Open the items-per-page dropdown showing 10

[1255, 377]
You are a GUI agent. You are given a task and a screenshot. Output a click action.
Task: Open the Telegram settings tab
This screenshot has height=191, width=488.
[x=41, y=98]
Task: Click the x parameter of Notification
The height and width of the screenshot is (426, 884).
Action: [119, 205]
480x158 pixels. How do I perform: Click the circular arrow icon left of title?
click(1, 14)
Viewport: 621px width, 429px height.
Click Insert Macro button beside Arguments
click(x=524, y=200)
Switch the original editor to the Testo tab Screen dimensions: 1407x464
········
WHAT IS NEEDED: The records shown above are to be copied exactly, every one of them.

OUTPUT OF THE EXERCISE:
Open the items-per-page dropdown showing 10

[1255, 377]
You are a GUI agent. You are given a task and a screenshot. Output a click action.
Task: Open the Telegram settings tab
This screenshot has height=191, width=488.
[x=41, y=98]
Task: Click the x parameter of Notification
The height and width of the screenshot is (426, 884).
Action: [119, 205]
480x158 pixels. How do I perform: Click the circular arrow icon left of title?
click(1, 14)
Viewport: 621px width, 429px height.
Click Insert Macro button beside Arguments
click(x=524, y=200)
Switch the original editor to the Testo tab Screen dimensions: 1407x464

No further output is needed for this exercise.